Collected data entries

_ _ _ _

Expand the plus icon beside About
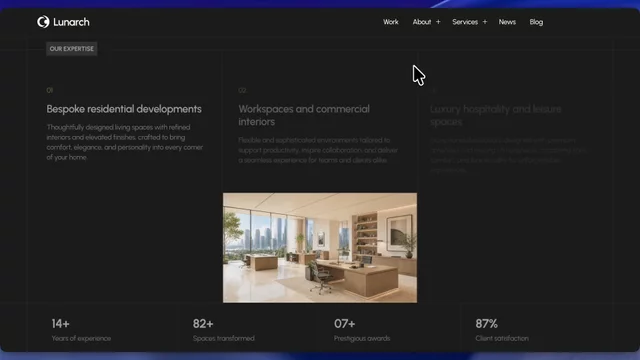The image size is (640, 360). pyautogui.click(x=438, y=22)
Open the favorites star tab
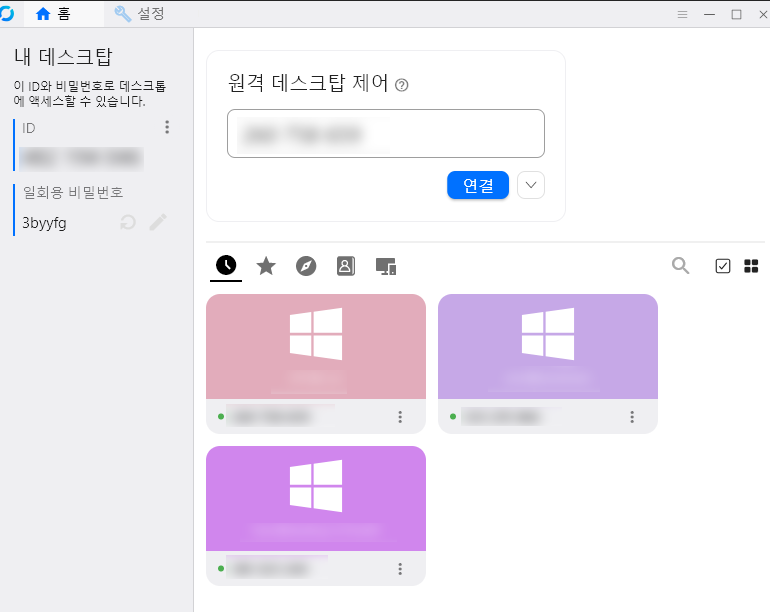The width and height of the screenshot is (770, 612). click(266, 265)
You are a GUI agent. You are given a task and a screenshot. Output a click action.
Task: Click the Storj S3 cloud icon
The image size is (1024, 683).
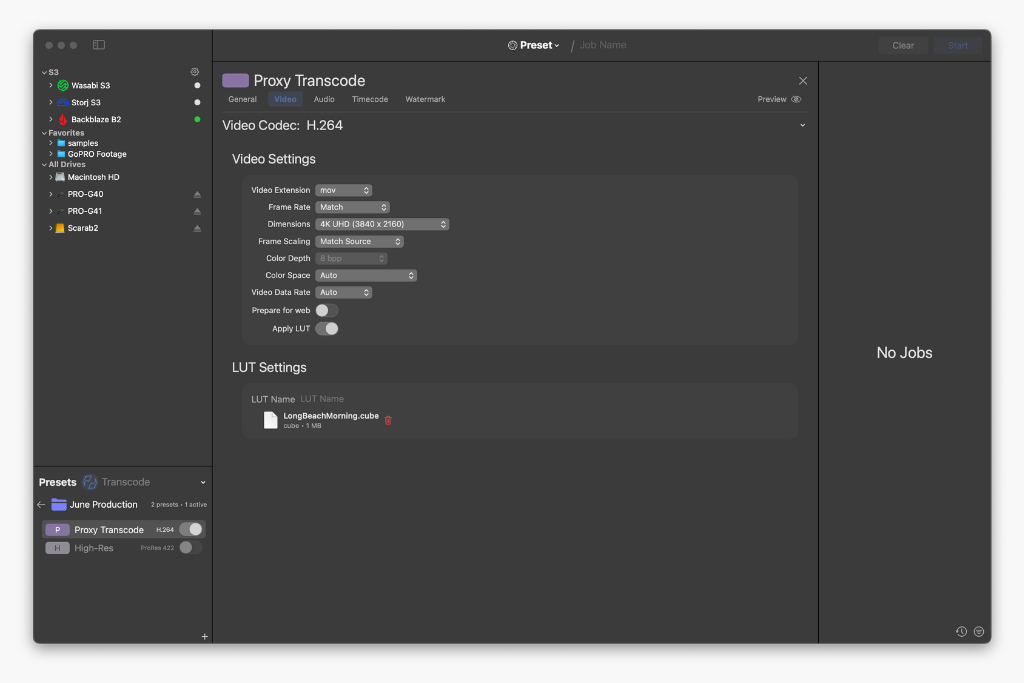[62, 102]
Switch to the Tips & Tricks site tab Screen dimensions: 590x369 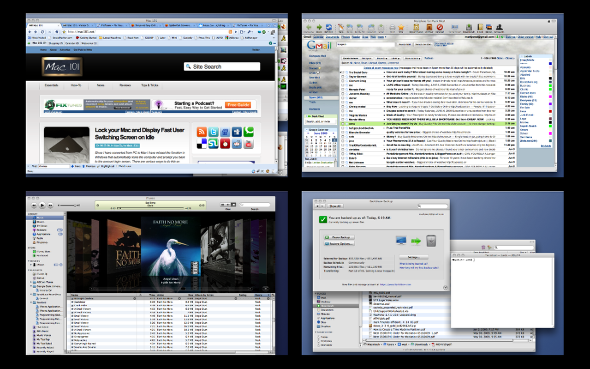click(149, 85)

_ _ _ _

» **Required work**
Leave out any pictures, please, and quote only the lines from the top of the data through the line that contains "Task: Click the Storj S3 cloud icon".

» **Solution to this task**
Expand the plus icon beside About
The image size is (640, 360). pyautogui.click(x=438, y=22)
Open the favorites star tab
The width and height of the screenshot is (770, 612). click(266, 265)
You are a GUI agent. You are given a task and a screenshot. Output a click action.
Task: Click the Storj S3 cloud icon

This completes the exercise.